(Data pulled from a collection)
((

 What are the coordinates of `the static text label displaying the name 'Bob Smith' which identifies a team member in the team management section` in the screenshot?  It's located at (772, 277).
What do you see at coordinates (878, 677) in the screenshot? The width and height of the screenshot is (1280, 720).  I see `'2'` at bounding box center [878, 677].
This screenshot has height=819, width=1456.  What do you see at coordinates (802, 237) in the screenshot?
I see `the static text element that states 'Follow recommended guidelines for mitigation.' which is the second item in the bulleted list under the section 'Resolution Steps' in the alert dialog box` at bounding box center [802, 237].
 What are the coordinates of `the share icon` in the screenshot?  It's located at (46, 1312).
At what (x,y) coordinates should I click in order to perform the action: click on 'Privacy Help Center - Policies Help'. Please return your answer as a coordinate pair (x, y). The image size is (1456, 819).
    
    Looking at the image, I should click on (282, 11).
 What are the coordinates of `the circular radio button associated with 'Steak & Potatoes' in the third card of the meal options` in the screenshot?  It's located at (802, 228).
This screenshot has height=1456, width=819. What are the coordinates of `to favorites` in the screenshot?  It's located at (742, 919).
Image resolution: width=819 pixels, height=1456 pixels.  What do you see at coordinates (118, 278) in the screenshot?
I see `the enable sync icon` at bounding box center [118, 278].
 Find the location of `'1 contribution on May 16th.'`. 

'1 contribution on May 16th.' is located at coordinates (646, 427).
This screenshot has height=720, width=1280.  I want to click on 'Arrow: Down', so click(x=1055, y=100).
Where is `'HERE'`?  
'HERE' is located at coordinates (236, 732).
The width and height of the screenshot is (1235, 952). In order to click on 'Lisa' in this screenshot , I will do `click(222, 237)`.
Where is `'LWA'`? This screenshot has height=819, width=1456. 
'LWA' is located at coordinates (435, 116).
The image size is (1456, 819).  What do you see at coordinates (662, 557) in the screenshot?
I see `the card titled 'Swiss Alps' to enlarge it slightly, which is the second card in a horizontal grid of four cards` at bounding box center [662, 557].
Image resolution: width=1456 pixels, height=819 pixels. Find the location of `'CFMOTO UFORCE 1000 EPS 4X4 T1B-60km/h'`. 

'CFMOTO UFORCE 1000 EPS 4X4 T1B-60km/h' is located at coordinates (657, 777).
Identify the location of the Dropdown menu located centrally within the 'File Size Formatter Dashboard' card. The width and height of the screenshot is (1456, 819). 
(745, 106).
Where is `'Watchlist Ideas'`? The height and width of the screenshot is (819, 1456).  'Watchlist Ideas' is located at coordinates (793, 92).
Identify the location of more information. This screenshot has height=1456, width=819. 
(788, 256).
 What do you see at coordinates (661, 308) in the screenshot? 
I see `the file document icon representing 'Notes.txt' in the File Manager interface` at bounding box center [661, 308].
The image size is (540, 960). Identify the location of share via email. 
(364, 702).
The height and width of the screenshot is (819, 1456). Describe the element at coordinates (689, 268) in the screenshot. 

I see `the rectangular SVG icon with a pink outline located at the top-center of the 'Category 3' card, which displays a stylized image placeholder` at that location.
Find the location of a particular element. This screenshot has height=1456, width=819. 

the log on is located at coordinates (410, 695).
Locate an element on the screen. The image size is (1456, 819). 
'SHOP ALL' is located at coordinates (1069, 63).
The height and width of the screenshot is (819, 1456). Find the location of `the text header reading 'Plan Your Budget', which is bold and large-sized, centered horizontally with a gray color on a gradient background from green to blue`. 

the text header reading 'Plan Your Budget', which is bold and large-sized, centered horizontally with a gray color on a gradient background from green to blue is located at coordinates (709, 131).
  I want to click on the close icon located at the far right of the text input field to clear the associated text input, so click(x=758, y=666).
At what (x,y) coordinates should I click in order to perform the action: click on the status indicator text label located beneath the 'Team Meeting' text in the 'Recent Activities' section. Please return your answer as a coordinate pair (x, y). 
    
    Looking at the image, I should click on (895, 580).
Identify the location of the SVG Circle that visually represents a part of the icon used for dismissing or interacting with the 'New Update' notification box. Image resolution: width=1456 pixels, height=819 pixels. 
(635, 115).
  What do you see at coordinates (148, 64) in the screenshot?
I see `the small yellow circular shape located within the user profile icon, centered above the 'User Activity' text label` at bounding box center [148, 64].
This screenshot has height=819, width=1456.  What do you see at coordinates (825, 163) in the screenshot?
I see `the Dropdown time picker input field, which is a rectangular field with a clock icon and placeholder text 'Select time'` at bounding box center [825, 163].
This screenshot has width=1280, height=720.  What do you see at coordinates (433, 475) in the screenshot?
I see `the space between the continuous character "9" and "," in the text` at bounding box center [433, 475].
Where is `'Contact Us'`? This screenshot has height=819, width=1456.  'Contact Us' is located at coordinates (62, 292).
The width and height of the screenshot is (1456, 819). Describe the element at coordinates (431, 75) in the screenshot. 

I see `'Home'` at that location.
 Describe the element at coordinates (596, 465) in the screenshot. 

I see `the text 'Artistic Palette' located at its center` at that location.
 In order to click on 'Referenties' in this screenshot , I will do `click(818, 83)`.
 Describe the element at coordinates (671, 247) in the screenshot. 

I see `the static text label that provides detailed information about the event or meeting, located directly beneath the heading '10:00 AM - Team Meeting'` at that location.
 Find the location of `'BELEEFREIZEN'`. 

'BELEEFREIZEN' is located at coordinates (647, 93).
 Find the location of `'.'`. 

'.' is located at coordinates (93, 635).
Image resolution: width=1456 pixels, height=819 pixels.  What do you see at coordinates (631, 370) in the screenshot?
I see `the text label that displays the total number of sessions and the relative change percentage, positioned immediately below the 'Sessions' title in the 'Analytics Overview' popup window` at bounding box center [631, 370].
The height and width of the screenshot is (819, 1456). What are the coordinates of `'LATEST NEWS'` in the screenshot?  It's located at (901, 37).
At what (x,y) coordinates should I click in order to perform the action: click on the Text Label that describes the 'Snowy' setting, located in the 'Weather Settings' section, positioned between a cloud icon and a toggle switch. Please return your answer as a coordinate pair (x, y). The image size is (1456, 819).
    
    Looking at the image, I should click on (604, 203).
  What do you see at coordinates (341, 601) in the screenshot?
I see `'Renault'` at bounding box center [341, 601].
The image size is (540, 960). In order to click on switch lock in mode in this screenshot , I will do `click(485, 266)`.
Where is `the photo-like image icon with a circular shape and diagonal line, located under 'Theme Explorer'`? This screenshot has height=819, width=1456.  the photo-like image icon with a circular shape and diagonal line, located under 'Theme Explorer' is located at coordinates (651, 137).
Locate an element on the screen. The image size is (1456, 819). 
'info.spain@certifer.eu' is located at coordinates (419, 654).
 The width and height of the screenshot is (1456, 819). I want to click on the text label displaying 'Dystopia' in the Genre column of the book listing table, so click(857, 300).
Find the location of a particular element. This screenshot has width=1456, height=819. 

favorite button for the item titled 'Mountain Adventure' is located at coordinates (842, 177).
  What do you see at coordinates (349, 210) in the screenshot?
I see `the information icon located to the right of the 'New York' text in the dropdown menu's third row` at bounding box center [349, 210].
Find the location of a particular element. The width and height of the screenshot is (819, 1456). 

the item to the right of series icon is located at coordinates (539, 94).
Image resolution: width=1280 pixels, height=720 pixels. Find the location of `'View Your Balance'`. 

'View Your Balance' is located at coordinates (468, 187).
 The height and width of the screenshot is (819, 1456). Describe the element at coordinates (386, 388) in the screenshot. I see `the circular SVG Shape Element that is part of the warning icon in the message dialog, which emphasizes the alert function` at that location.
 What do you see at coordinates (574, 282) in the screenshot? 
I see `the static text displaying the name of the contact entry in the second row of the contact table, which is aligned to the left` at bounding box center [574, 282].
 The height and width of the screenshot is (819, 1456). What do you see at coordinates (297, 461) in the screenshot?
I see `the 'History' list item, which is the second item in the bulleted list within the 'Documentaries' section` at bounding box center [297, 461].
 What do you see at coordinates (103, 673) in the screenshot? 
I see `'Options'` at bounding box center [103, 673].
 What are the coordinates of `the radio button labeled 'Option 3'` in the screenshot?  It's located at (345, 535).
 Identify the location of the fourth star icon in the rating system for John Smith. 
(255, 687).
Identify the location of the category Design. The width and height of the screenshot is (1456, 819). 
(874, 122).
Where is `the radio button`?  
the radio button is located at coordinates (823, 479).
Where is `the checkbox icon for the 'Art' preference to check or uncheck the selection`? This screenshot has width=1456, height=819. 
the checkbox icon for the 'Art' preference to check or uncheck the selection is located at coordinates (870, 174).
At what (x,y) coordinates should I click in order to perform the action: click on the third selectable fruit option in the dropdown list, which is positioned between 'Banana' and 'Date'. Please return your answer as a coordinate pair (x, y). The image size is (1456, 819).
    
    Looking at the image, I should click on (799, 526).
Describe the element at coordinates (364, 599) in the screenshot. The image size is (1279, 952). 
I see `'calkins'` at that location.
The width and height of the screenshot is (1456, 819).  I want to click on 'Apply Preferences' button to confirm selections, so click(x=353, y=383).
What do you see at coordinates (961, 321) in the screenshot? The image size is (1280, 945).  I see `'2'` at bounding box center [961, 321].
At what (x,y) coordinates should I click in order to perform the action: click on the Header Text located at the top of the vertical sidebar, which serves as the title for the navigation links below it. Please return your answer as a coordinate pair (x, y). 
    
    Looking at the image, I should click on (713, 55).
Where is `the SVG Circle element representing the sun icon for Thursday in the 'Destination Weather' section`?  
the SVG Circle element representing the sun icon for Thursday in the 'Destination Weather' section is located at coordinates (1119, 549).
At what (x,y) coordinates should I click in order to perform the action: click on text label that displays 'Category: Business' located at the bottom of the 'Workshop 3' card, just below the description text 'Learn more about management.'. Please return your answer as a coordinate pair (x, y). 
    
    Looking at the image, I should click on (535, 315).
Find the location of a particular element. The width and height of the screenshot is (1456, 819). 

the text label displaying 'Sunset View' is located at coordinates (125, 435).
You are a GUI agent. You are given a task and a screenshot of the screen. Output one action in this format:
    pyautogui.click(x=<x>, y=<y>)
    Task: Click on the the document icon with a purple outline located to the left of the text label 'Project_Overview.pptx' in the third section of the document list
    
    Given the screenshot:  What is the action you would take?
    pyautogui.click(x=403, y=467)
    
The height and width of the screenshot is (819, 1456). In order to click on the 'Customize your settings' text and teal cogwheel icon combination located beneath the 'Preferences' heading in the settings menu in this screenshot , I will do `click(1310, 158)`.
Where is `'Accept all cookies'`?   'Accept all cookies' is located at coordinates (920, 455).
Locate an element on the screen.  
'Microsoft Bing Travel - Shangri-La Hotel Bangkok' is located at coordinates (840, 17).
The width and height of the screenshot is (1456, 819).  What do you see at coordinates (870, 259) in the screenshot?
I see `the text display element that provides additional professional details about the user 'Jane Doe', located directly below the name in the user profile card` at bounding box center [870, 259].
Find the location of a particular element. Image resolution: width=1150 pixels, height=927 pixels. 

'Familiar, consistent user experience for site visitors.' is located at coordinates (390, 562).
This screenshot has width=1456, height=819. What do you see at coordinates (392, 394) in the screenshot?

))

#### STATED EXERCISE
Copy out, unchanged, the part of the items above that opens with the line containing "at (802, 228)." and closes with the line containing "coordinates (236, 732).", including both of those lines.

#### RESULT OF THIS EXERCISE
 What are the coordinates of `the circular radio button associated with 'Steak & Potatoes' in the third card of the meal options` in the screenshot?  It's located at (802, 228).
This screenshot has height=1456, width=819. What are the coordinates of `to favorites` in the screenshot?  It's located at (742, 919).
Image resolution: width=819 pixels, height=1456 pixels.  What do you see at coordinates (118, 278) in the screenshot?
I see `the enable sync icon` at bounding box center [118, 278].
 Find the location of `'1 contribution on May 16th.'`. 

'1 contribution on May 16th.' is located at coordinates (646, 427).
This screenshot has height=720, width=1280.  I want to click on 'Arrow: Down', so click(x=1055, y=100).
Where is `'HERE'`?  
'HERE' is located at coordinates (236, 732).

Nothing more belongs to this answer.